Task statement. Pictures appear among the records below and must be omitted. Repeat exactly the lines from the line with "The image size is (642, 439)." to the line with "You are a computer-use", both included.

Extracted records.
****

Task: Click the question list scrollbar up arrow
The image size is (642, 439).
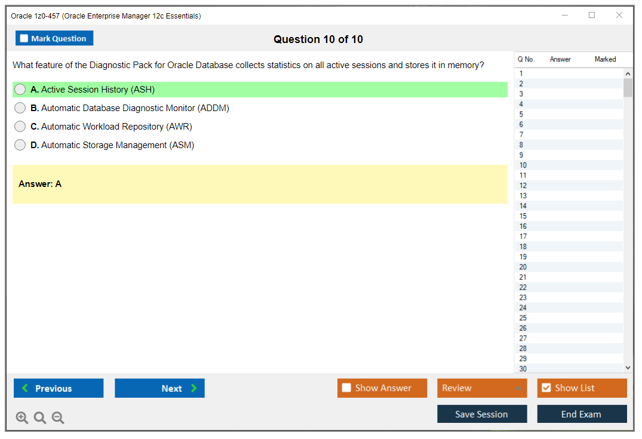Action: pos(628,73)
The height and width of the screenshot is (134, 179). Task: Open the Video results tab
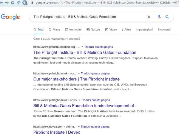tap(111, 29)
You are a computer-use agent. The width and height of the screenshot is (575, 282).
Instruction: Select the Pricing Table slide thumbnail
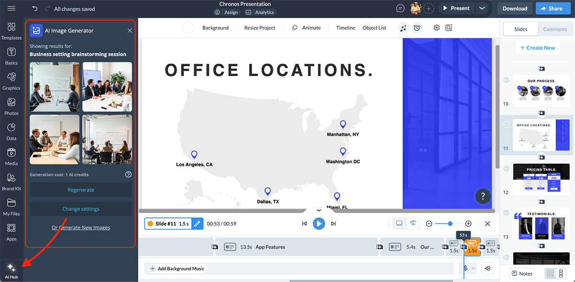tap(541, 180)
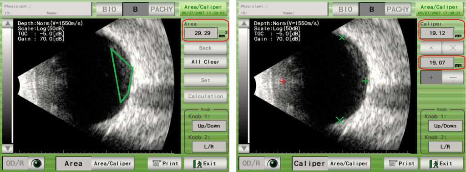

****

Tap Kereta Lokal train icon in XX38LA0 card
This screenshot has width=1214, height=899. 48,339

****

Written answer.
The image size is (642, 439).
Action: pos(628,73)
The height and width of the screenshot is (134, 179). Task: Open the Video results tab
tap(111, 29)
You are a computer-use agent. The width and height of the screenshot is (575, 282).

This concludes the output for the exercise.